Humanity Protocol will prioritize operational security over smart-contract defenses after a June exploit that drained $36 million in H tokens from a compromised employee laptop, founder Terence Kwok said, as crypto hackers shift from code vulnerabilities to social engineering.
"The hard lesson here is that operational security is as critical as smart-contract security, and we're rebuilding accordingly," Kwok said in an interview. The breach stemmed from last year's mainnet launch, when production keys — including admin hot wallet keys and a quorum of multisig owner keys across Ethereum and BNB Smart Chain — were inadvertently backed up onto the laptop that was later compromised.
Blockchain security firm Quantstamp traced the attack to a phishing email disguised as a token lockup schedule update from South Korean exchange Bithumb. The malicious attachment installed malware that gave attackers remote access to the machine, allowing them to drain roughly 141 million H tokens from Humanity's Ethereum bridge and mint additional supply on BNB Smart Chain. Quantstamp said the attack bore characteristics associated with North Korea-linked threat actors, who were tied to at least $578 million of the $634 million stolen in crypto-related incidents in April alone, according to industry data.
The incident underscores a broader shift in crypto attack patterns.
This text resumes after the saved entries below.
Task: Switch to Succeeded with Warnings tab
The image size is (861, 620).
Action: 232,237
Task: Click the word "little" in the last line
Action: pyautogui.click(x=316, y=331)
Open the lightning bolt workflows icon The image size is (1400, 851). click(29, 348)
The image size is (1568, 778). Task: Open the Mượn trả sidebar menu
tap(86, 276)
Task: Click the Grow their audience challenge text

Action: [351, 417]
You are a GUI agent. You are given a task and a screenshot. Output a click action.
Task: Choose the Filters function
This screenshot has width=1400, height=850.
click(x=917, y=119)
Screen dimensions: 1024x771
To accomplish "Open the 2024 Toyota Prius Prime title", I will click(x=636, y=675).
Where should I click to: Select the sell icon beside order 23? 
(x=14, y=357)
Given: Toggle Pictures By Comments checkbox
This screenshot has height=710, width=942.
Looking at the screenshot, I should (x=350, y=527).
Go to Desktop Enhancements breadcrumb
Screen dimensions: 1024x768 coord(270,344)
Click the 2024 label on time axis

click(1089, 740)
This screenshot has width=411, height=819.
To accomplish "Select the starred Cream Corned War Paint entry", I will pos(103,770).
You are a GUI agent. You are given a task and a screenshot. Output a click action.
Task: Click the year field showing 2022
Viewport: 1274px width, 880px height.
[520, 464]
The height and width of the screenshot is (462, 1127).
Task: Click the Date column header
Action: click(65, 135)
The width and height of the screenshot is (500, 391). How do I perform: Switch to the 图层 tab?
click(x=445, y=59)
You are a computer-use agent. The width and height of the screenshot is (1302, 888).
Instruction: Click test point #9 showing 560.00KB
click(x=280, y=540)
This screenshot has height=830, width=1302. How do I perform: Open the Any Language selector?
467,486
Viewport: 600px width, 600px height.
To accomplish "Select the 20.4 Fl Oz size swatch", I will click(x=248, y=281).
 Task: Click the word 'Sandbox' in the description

Phishing drove $508 million in first-quarter losses, while wallet compromises emerged as the biggest vector in the second quarter at $807 million, according to blockchain security firm CertiK. Overall crypto hack losses fell 46.8% year-on-year to $1.32 billion in the first half of 2026, though CertiK said the decline was misleading due to the $1.4 billion Bybit hack in early 2025. More than 70% of second-quarter losses stemmed from the Drift Protocol and KelpDAO exploits, also attributed to North Korean state-sponsored hackers.
The laptop that broke the multisig
The attack exposed a fundamental flaw in how crypto projects manage key security. Humanity Protocol used Gnosis Safe multisig wallets requiring multiple signers to approve sensitive actions — a setup designed to prevent single points of failure. But because enough keys were stored or cached on one compromised device, the attacker crossed approval thresholds on both chains without needing to exploit a single line of smart-contract code.
Kwok said the company is now rebuilding its security architecture with hardware-secured signers, segregated key environments, and mandatory team training on phishing threats. The H token's market cap stands at roughly $211 million, according to CoinMarketCap, down sharply from its pre-exploit peak near $0.67 in early June.
Pivot to enterprise AI
The hack accelerated a strategic shift that had been under discussion for months. Humanity Protocol, which originally positioned itself as a decentralized identity platform using palm biometrics and zero-knowledge proofs, is now refocusing on enterprise artificial intelligence products. Kwok said the company has been testing products designed for AI companies that need reliable methods of verifying human credentials — a use case that grows more urgent as AI-generated content and deepfakes proliferate.
The platform has registered around 10 million users, with a couple of million completing their credentials, Kwok said. Humanity Protocol previously worked with Mastercard on proof-of-assets applications and is backed by investors including Animoca Brands and Polygon Labs.
What remains at stake
For a project built on the premise of digital trust, the breach is especially damaging. Humanity Protocol's core pitch — verifying real humans using privacy-preserving technology — depends on users believing the infrastructure is secure. The June exploit showed that advanced cryptography does not replace basic operational security: a protocol can use zero-knowledge proofs and decentralized identifiers but still fail if private keys and admin controls are not properly protected.
Kwok said the chances of recovering the stolen funds are "pretty low," with the team's attention turned to rebuilding the ecosystem. The company has launched a public compromised-address tracker, offered a $1 million USDT bounty for information leading to recovery, and begun distributing a replacement token to pre-snapshot holders. Law enforcement agencies in Hong Kong and the United States have been contacted as investigations continue.
This article is for informational purposes only and does not constitute investment advice.